§ **AIM OF THE TASK**
Revise all of the material below so that "screenshot" becomes "screen capture", with nothing else changed. Leave the pictures out of your answer.

◆ ◆ ◆ ◆

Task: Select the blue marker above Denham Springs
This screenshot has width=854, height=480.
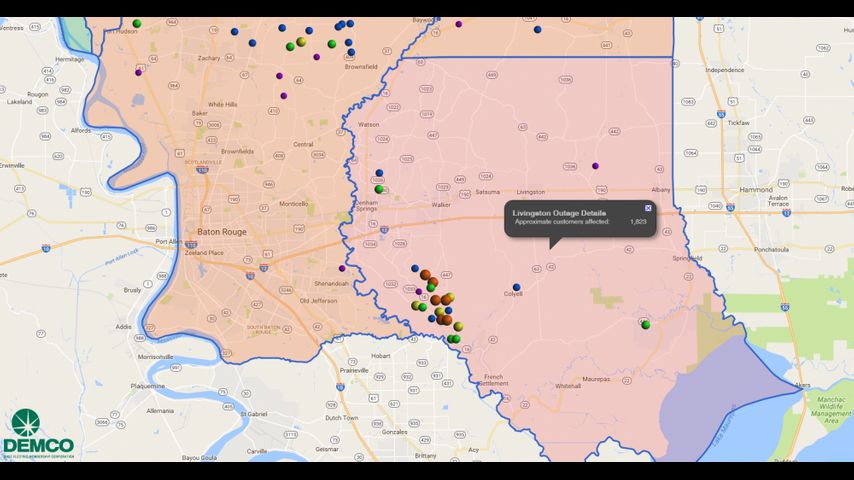Action: [379, 173]
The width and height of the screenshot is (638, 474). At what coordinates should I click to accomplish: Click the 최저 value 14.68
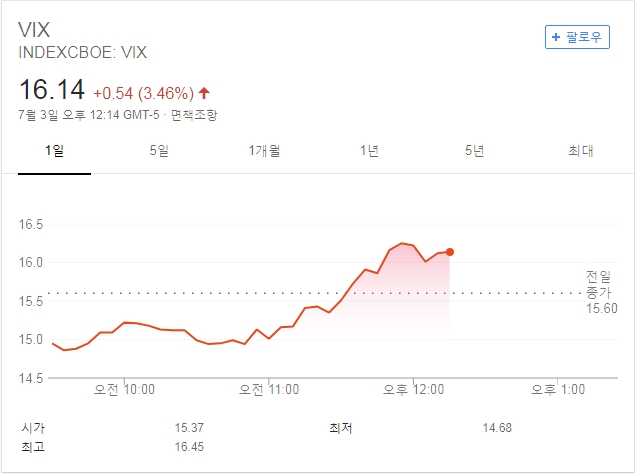(x=497, y=428)
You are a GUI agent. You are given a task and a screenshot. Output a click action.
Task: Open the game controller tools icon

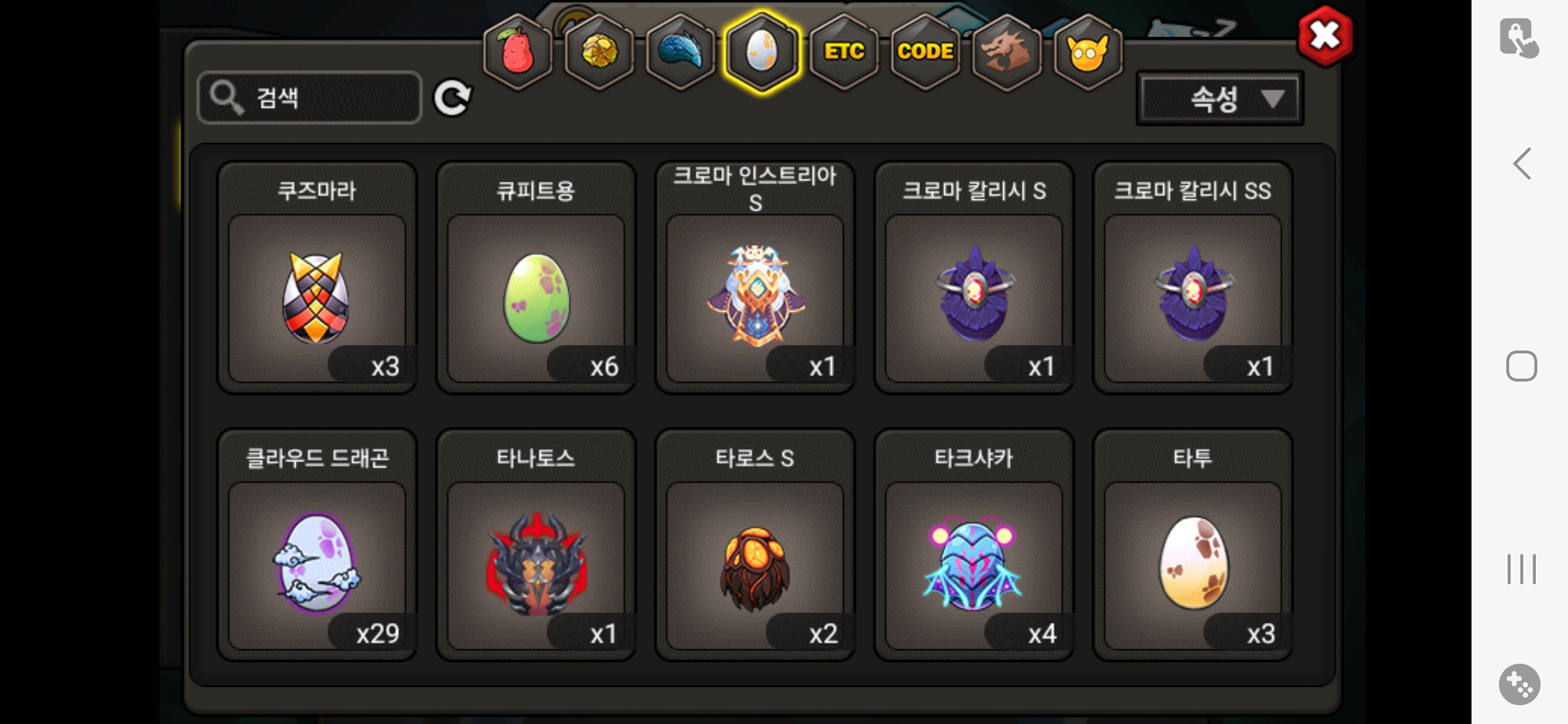point(1519,684)
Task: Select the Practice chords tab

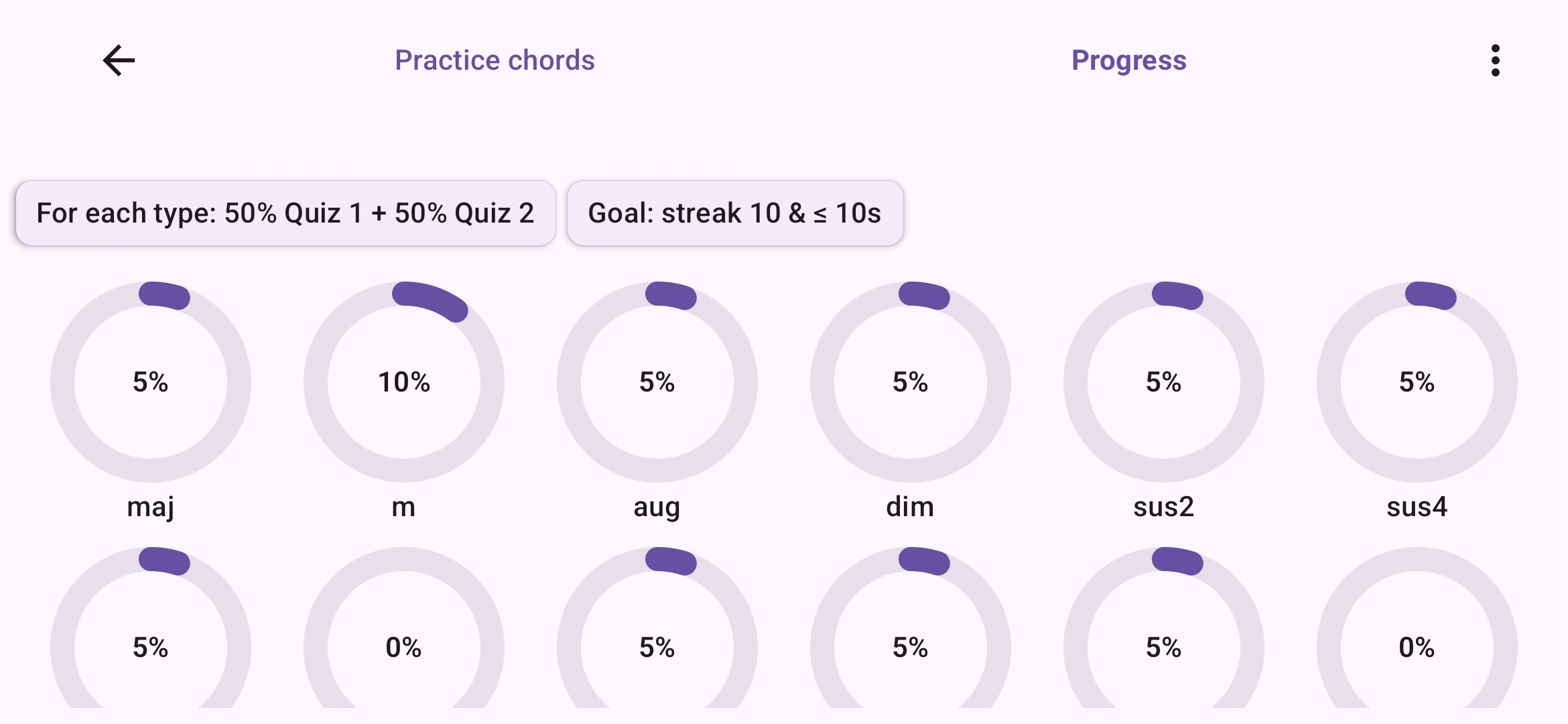Action: coord(494,60)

◆ ◆ ◆ ◆

§ **COMPLETED TASK**
Task: Select the blue marker above Denham Springs
This screen capture has width=854, height=480.
Action: [379, 173]
The width and height of the screen capture is (638, 474). At what coordinates should I click to accomplish: Click the 최저 value 14.68
(x=497, y=428)
You are a GUI agent. You are given a task and a screen capture. Output a click action.
Task: Open the game controller tools icon

point(1519,684)
Task: Select the Practice chords tab

Action: coord(494,60)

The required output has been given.